Are you considering a career change? If so, you’ve probably looked at job descriptions and felt discouraged by the education or professional experience listed.
While it’s true that certain professions have strict guidelines for accreditation that cannot be skipped, you might be surprised at just how many assets you already have that cross over into a new field. In fact, some employers take the hiring strategy of onboarding people who are the right cultural fit for an organization, rather than emphasizing experience with a particular skillset.
Here are 4 reasons you could get hired even though you don’t have the perfect background for a job.
The ability to show up consistently and follow-through with assignments is the cornerstone of any working relationship. If you have any experience with showing up to work every day, whether for a summer job or for a decade long career in another industry, you have a skillset that employers want. The hiring process is time consuming and expensive from the employer’s perspective. They want people who will be conscientious and diligent in their work.
We all spend a lot of time at work, and we’d prefer to spend that time with people who have a good attitude. This could mean being friendly, respectful, or considerate. A ‘can do’ attitude is a wonderful asset that matters for any job or position in the world.
If you are considering a career change into a new area, then you likely have a strong reason for wanting to make that change.
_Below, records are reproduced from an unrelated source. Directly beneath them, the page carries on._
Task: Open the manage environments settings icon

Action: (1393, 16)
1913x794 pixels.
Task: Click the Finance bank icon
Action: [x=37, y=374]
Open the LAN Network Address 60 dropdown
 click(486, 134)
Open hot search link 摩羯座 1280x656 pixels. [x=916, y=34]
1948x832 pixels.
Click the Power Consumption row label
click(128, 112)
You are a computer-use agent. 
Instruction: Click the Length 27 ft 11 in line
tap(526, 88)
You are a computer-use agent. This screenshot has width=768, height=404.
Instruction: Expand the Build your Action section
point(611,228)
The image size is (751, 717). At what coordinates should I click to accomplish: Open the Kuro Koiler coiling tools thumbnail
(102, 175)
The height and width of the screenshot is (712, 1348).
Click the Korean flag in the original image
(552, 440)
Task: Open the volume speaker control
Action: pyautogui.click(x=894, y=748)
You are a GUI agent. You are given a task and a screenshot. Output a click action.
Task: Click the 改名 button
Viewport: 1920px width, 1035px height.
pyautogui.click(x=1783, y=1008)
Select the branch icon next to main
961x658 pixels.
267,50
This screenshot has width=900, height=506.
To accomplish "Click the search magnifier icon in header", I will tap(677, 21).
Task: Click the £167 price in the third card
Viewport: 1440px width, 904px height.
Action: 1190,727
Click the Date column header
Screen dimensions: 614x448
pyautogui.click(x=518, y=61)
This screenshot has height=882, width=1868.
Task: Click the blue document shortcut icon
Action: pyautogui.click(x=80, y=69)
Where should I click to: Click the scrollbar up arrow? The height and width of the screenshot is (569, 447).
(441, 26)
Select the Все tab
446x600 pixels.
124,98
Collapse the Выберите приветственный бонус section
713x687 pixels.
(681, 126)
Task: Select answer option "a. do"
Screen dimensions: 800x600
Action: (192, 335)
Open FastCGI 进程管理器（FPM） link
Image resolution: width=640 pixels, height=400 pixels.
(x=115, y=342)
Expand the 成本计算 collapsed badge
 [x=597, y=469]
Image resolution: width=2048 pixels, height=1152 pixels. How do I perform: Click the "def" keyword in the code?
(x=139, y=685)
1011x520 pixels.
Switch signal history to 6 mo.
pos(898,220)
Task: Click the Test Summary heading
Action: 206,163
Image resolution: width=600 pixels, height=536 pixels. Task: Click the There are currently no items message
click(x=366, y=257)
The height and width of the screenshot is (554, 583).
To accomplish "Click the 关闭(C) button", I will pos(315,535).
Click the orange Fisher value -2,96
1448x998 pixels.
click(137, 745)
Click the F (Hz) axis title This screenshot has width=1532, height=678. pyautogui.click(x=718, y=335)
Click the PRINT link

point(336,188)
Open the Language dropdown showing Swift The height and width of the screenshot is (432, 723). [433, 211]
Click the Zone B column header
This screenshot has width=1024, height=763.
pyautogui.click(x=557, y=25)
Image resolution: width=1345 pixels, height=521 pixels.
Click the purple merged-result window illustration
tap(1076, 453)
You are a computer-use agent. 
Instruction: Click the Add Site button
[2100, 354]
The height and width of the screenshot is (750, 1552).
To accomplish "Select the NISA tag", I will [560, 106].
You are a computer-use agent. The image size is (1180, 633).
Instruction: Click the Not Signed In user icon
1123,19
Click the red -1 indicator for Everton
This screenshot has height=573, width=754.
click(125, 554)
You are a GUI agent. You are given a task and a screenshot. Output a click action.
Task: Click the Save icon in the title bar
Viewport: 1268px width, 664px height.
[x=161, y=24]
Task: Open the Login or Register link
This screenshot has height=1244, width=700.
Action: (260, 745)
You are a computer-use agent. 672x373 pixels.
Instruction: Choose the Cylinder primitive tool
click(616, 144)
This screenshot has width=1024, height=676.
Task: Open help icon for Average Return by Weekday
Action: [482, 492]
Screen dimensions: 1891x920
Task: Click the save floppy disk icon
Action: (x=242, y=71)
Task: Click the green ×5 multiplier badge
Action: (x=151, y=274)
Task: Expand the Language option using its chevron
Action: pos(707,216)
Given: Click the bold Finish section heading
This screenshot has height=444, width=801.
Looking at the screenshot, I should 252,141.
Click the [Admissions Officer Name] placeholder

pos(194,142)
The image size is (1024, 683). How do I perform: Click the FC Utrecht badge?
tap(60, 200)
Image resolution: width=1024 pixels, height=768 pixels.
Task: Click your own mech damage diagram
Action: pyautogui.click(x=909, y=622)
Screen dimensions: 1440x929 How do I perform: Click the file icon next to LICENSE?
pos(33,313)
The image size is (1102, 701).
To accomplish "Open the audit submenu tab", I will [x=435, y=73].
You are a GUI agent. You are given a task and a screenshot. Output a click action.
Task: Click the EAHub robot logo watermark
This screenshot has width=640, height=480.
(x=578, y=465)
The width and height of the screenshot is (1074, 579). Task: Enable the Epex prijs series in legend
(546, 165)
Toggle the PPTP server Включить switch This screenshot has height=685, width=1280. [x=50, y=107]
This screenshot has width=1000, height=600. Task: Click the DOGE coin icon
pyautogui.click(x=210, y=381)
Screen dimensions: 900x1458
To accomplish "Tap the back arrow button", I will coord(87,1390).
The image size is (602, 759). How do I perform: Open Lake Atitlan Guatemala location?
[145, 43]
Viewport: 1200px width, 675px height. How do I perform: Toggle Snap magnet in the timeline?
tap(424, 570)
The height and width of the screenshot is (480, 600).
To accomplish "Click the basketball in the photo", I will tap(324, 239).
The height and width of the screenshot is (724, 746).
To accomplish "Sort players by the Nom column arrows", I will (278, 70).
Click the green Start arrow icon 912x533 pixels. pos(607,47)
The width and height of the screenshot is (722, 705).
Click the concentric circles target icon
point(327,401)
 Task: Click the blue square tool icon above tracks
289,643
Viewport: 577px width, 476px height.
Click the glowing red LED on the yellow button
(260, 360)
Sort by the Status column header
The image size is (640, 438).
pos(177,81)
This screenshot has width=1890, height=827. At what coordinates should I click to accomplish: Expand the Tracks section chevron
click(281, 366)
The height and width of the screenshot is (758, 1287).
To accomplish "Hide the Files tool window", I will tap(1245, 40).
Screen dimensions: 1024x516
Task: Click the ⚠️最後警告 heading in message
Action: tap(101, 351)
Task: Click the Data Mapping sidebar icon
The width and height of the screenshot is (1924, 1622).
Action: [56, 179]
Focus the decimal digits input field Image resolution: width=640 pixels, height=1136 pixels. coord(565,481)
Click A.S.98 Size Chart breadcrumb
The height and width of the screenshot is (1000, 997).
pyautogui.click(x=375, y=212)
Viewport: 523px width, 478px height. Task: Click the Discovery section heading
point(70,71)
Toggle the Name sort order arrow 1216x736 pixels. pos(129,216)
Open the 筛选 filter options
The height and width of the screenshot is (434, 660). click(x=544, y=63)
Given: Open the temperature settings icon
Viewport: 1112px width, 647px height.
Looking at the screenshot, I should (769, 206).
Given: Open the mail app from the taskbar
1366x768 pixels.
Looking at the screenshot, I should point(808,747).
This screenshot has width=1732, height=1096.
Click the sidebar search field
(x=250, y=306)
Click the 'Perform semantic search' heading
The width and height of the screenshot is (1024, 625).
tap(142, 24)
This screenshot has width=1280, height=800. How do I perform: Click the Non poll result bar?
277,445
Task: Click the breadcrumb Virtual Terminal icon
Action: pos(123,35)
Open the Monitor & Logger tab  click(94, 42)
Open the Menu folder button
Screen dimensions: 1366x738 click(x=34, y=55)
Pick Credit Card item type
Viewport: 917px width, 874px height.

Your engagement with the new field and your interest in it is something that is a huge benefit for you. Employers want people who want to do the work that they have to offer. Specific skills can be trained, but the underlying enthusiasm for the work resides with the individual.
4) Willingness to Learn
Most employers recognize that there will be a training period involved with bringing on someone who does not have specific industry experience. After all, every manager once started out in the exact same place of not knowing exactly what was going on. Demonstrating a willingness, or even eagerness, to go through that learning process will carry you through that initial learning curve.
I once heard a career advisor say “Don’t turn down the job that you haven’t been offered.” In other words, don’t assume that you can’t get a job without trying. If you have the aforementioned four elements, you already have the majority of what you need to succeed in a new field.